MATERIAL TO PROCESS>
────────────────────────────────────────
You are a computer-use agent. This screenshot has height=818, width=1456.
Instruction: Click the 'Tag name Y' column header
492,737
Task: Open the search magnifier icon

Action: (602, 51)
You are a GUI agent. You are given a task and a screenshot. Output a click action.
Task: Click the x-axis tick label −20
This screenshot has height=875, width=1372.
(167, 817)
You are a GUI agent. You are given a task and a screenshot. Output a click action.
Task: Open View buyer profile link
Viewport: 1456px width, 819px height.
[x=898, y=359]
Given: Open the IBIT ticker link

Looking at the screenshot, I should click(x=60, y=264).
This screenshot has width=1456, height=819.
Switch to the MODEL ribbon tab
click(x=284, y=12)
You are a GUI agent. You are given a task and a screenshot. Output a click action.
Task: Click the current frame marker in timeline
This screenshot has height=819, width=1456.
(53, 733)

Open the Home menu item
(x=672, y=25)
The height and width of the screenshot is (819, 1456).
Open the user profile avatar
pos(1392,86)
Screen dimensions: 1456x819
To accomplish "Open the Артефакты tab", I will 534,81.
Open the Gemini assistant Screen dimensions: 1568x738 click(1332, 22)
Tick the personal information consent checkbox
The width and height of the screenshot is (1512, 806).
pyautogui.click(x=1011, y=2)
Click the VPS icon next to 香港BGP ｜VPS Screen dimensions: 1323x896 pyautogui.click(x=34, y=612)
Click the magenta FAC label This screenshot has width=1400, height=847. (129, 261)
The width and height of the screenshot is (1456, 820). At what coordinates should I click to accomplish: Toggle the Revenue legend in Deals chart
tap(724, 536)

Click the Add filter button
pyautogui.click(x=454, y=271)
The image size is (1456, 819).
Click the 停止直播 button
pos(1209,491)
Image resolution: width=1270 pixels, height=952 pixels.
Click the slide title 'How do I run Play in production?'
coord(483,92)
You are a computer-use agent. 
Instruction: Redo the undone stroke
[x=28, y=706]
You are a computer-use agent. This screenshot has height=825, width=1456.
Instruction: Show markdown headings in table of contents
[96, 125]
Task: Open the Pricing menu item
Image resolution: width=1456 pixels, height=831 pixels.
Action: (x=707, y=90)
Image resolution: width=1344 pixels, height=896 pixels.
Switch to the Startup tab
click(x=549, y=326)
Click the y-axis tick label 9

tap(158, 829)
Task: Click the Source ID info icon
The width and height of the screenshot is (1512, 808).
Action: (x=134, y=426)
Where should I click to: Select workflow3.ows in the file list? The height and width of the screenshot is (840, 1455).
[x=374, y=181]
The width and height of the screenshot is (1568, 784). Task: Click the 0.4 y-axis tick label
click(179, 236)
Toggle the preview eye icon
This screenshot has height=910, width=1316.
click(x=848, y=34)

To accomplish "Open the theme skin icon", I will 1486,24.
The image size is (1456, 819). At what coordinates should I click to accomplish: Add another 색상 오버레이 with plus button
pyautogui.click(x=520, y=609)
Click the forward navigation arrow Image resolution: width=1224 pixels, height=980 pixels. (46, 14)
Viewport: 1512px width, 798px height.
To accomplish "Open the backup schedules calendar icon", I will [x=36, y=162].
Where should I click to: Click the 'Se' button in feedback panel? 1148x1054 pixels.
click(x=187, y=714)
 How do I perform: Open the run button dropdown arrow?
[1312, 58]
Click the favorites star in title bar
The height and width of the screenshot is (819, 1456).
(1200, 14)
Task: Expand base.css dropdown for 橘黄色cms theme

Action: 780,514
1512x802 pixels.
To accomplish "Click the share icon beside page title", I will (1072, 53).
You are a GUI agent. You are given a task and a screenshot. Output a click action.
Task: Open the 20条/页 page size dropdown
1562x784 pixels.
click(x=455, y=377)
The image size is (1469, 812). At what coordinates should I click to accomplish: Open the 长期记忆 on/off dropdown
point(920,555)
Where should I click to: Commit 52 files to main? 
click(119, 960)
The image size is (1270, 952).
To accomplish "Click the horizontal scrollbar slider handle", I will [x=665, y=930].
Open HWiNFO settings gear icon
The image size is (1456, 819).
────────────────────────────────────────
Print the listing once more, exactly as it stands above.

You are a computer-use agent. This screenshot has height=818, width=1456.
Instruction: Click the 'Tag name Y' column header
492,737
Task: Open the search magnifier icon

Action: (602, 51)
You are a GUI agent. You are given a task and a screenshot. Output a click action.
Task: Click the x-axis tick label −20
This screenshot has height=875, width=1372.
(167, 817)
You are a GUI agent. You are given a task and a screenshot. Output a click action.
Task: Open View buyer profile link
Viewport: 1456px width, 819px height.
[x=898, y=359]
Given: Open the IBIT ticker link

Looking at the screenshot, I should click(x=60, y=264).
This screenshot has width=1456, height=819.
Switch to the MODEL ribbon tab
click(x=284, y=12)
You are a GUI agent. You are given a task and a screenshot. Output a click action.
Task: Click the current frame marker in timeline
This screenshot has height=819, width=1456.
(53, 733)

Open the Home menu item
(x=672, y=25)
The height and width of the screenshot is (819, 1456).
Open the user profile avatar
pos(1392,86)
Screen dimensions: 1456x819
To accomplish "Open the Артефакты tab", I will 534,81.
Open the Gemini assistant Screen dimensions: 1568x738 click(1332, 22)
Tick the personal information consent checkbox
The width and height of the screenshot is (1512, 806).
pyautogui.click(x=1011, y=2)
Click the VPS icon next to 香港BGP ｜VPS Screen dimensions: 1323x896 pyautogui.click(x=34, y=612)
Click the magenta FAC label This screenshot has width=1400, height=847. (129, 261)
The width and height of the screenshot is (1456, 820). At what coordinates should I click to accomplish: Toggle the Revenue legend in Deals chart
tap(724, 536)

Click the Add filter button
pyautogui.click(x=454, y=271)
The image size is (1456, 819).
Click the 停止直播 button
pos(1209,491)
Image resolution: width=1270 pixels, height=952 pixels.
Click the slide title 'How do I run Play in production?'
coord(483,92)
You are a computer-use agent. 
Instruction: Redo the undone stroke
[x=28, y=706]
You are a computer-use agent. This screenshot has height=825, width=1456.
Instruction: Show markdown headings in table of contents
[96, 125]
Task: Open the Pricing menu item
Image resolution: width=1456 pixels, height=831 pixels.
Action: (x=707, y=90)
Image resolution: width=1344 pixels, height=896 pixels.
Switch to the Startup tab
click(x=549, y=326)
Click the y-axis tick label 9

tap(158, 829)
Task: Click the Source ID info icon
The width and height of the screenshot is (1512, 808).
Action: (x=134, y=426)
Where should I click to: Select workflow3.ows in the file list? The height and width of the screenshot is (840, 1455).
[x=374, y=181]
The width and height of the screenshot is (1568, 784). Task: Click the 0.4 y-axis tick label
click(179, 236)
Toggle the preview eye icon
This screenshot has height=910, width=1316.
click(x=848, y=34)

To accomplish "Open the theme skin icon", I will 1486,24.
The image size is (1456, 819). At what coordinates should I click to accomplish: Add another 색상 오버레이 with plus button
pyautogui.click(x=520, y=609)
Click the forward navigation arrow Image resolution: width=1224 pixels, height=980 pixels. (46, 14)
Viewport: 1512px width, 798px height.
To accomplish "Open the backup schedules calendar icon", I will [x=36, y=162].
Where should I click to: Click the 'Se' button in feedback panel? 1148x1054 pixels.
click(x=187, y=714)
 How do I perform: Open the run button dropdown arrow?
[1312, 58]
Click the favorites star in title bar
The height and width of the screenshot is (819, 1456).
(1200, 14)
Task: Expand base.css dropdown for 橘黄色cms theme

Action: 780,514
1512x802 pixels.
To accomplish "Click the share icon beside page title", I will (1072, 53).
You are a GUI agent. You are given a task and a screenshot. Output a click action.
Task: Open the 20条/页 page size dropdown
1562x784 pixels.
click(x=455, y=377)
The image size is (1469, 812). At what coordinates should I click to accomplish: Open the 长期记忆 on/off dropdown
point(920,555)
Where should I click to: Commit 52 files to main? 
click(119, 960)
The image size is (1270, 952).
To accomplish "Click the horizontal scrollbar slider handle", I will [x=665, y=930].
Open HWiNFO settings gear icon
The image size is (1456, 819).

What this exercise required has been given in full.